## BRIEF
Below are records; extract exactly the lines from the one with "This screenshot has" through the final line, including both, but drop the pictures.

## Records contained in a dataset
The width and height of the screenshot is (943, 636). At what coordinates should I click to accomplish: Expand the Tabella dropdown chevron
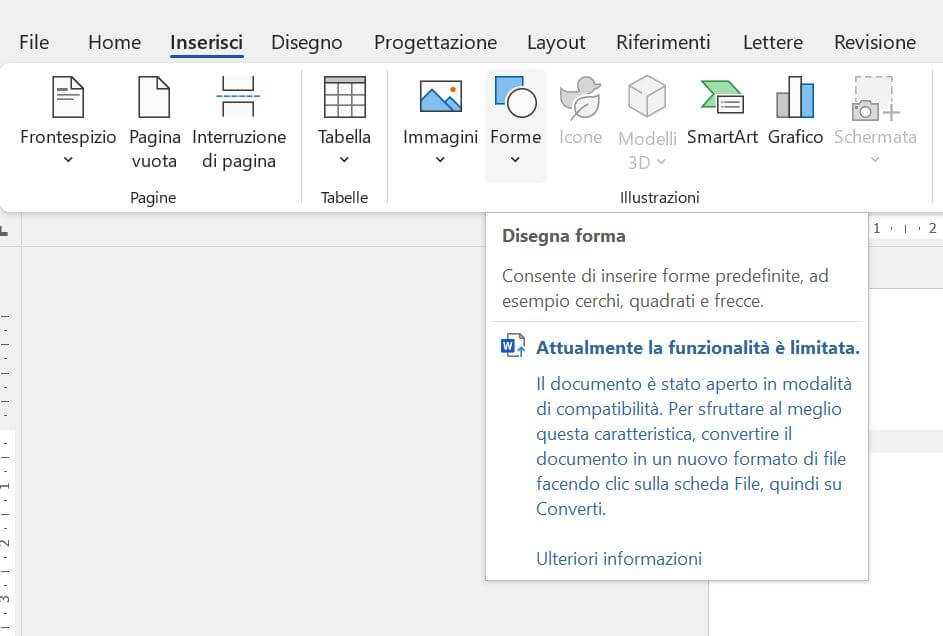click(344, 160)
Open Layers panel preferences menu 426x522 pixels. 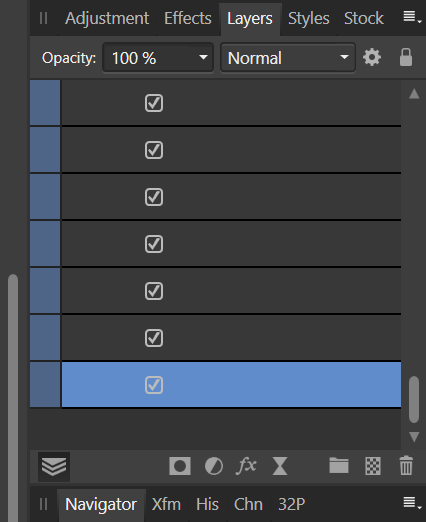(412, 17)
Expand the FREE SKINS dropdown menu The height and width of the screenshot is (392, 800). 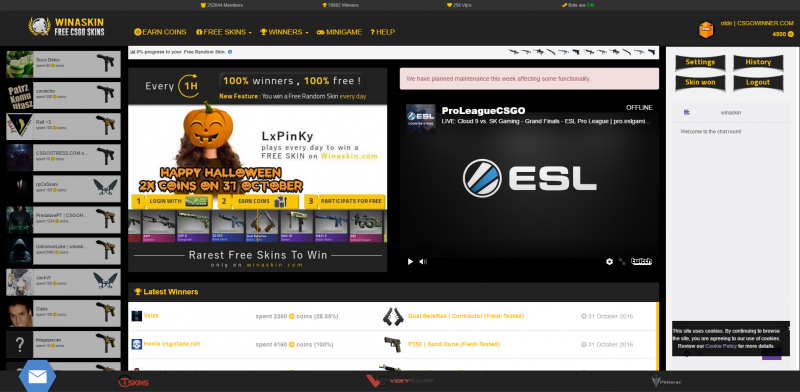pyautogui.click(x=223, y=32)
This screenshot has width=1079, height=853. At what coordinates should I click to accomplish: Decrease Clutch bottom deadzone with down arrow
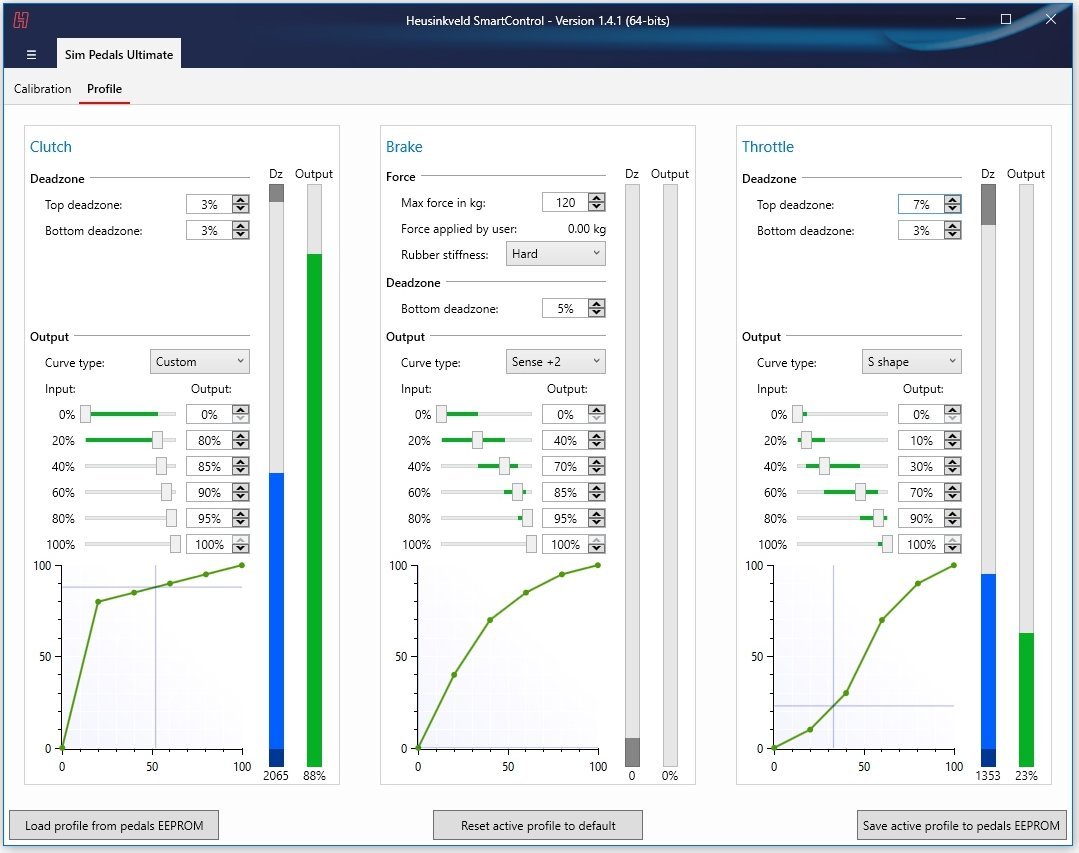240,235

## TASK ANSWER
This screenshot has width=1079, height=853. At what coordinates should I click to accomplish: Decrease Clutch bottom deadzone with down arrow
240,235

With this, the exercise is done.